§ **Extract**:
## start

I liked the twin box spring and mattress I used to have in the van, but it makes it hard to ALSO use the van for anything else. Plus this time I am adding the summer portapotty which would be a tight squeeze with the twin box spring. So-- I'm taking up a padded rug that keeps the factory carpeting protected till the eventual trade-in, to insert 6 army surplus camping pads in a double-bed sized config, and then over top of that the rug will go back down. Nice flat, compressed-foam matting that allows cargo carrying, too. This way if Hardi can come along there's room for him, and an insulated sleeping space in case he can't and I pack a dog for company.

In a large duffel, I have a double-wide sleeping bag I stitched out of two nice single bags whose zippers didn't match enough to marry up, and chemical heatpacks endorsed by local hunting pals to warm the sleeping bag, especially the toe-end. Another bag contains 3 kingsize flat sheets, one flannel, to add/modify as needed. Another bag holds a stash of pillows, miniaturized in recent years.

A nice folding recliner is on board in case I need to use that in the van or elsewhere. It's heavy enough to stash well under the van and not blow around, but light enough to set it up front if it's a wet night.

Another refinement will be a beach umbrella. It's big and light-blocking, to set over my head to block the inevitable street lamp. One of these short-poled thingies-- it's meant to lay on the ground at the head end of a reclining sunbather.

Because all these items are containerized, some in rolling bags, I can adapt any indoor sleeping offer to work for me, or just boondock it if whatever is offered isn't worktable. I'm finding that the work I am doing requires a lot of quiet time as prep and for post-work processing and decompressing, and "I Vahnt to be Alone" is not an unusual need in my activities, that people do understand.

My travels are all to the south end of the diocese and it's a lot warmer down there, year-round. I've scoped out the workable campgrounds along the route too, in case I actually need to PAY to sleep-- always the last choice, but they do have showers and truckstops with showers on this route are rare. At the south end however I did score some guest pool passes-- nice showers there, too.


As far as the prejudice against homeless folks (or people perceived to be in the middle of a domestic dispute) that people are scared to harbor-- it's all in the body language. When approached, one sticks out the hand for a handshake and introduces oneself. "Hi, I'm traveling with my mini-camper on Diocesan business, and my! what a lovely town you have here!" seems to work well.


Driving home yesterday I got the idea to organize a mail list of potential house or driveway hosts in our diocese, to call the "Upper Room Railroad." One of my activities is the Anti-Racism Commission, which meets monthly at the other end of the diocese. So the name for the idea is a spin on the secret, underground railroad that once ran the same route down the middle of our diocese, to point up the positives we now can exercise. Guidelines for people who want to offer this kind of hosting will reflect what Hardi and I enjoyed so much about hosting MudGathers, based on the summer camps my family had when I was a kid. A kind of traveling Mudcat.

## end

§ **Dataset entries**:
## start

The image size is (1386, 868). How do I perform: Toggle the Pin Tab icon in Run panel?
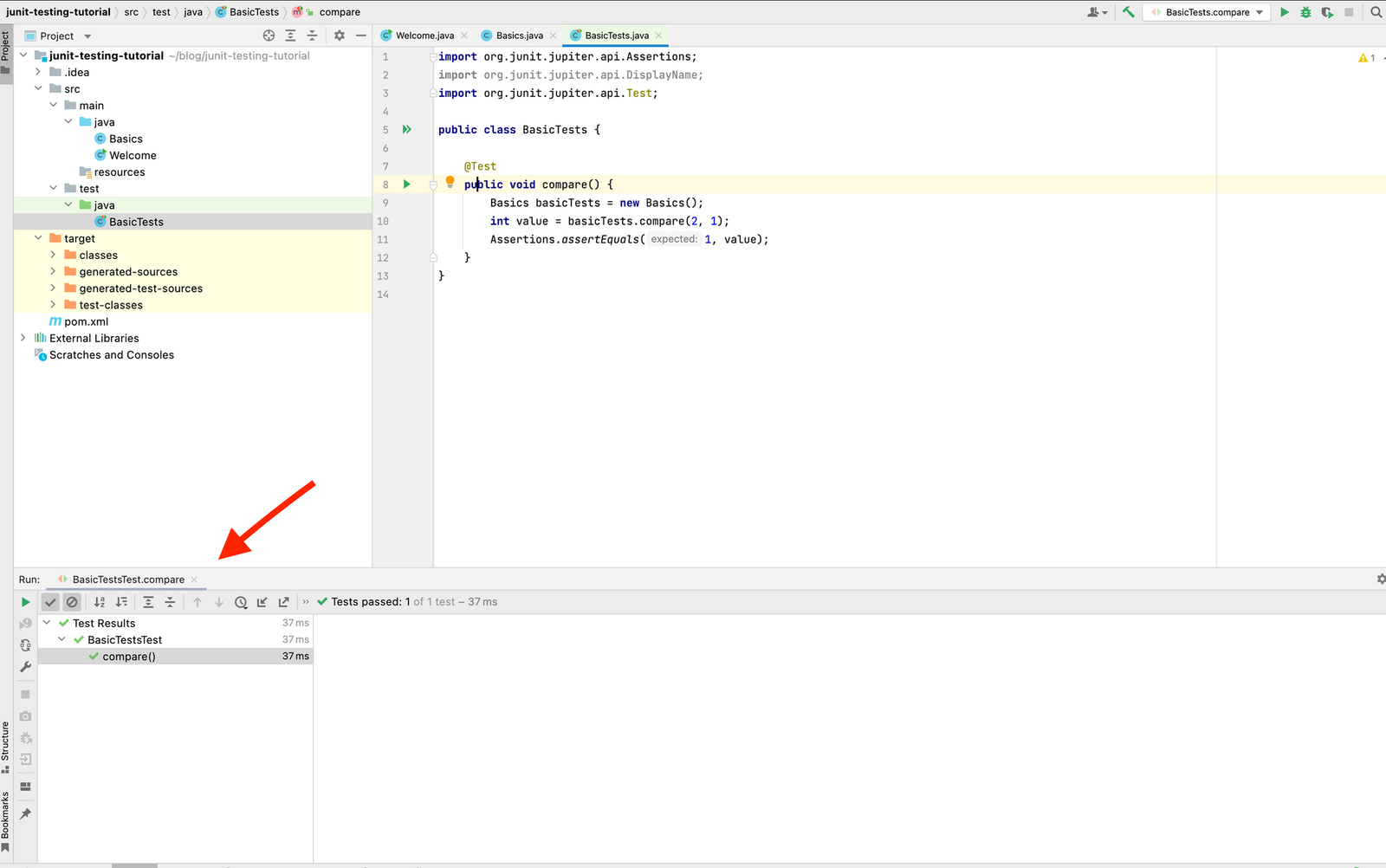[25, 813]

## end
## start

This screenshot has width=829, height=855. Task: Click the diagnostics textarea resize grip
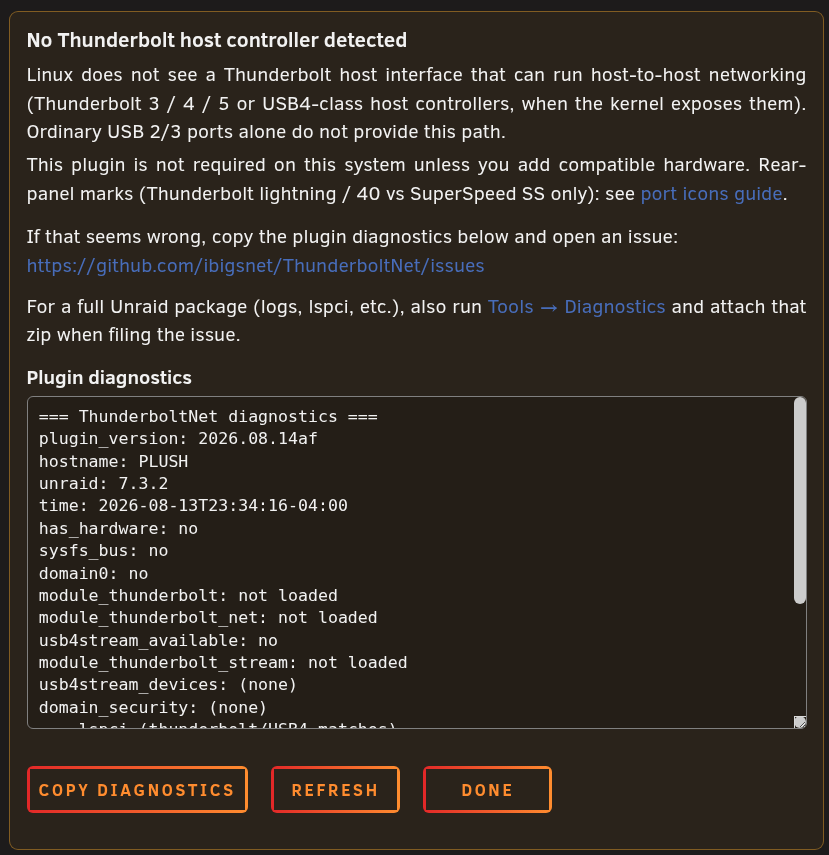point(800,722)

## end

§ **The task**: Copy the van travel text from "As far as the" to "to work well.", replacing "handshake" with "greeting". The items come from a separate source.

§ **Final result**:
As far as the prejudice against homeless folks (or people perceived to be in the middle of a domestic dispute) that people are scared to harbor-- it's all in the body language. When approached, one sticks out the hand for a greeting and introduces oneself. "Hi, I'm traveling with my mini-camper on Diocesan business, and my! what a lovely town you have here!" seems to work well.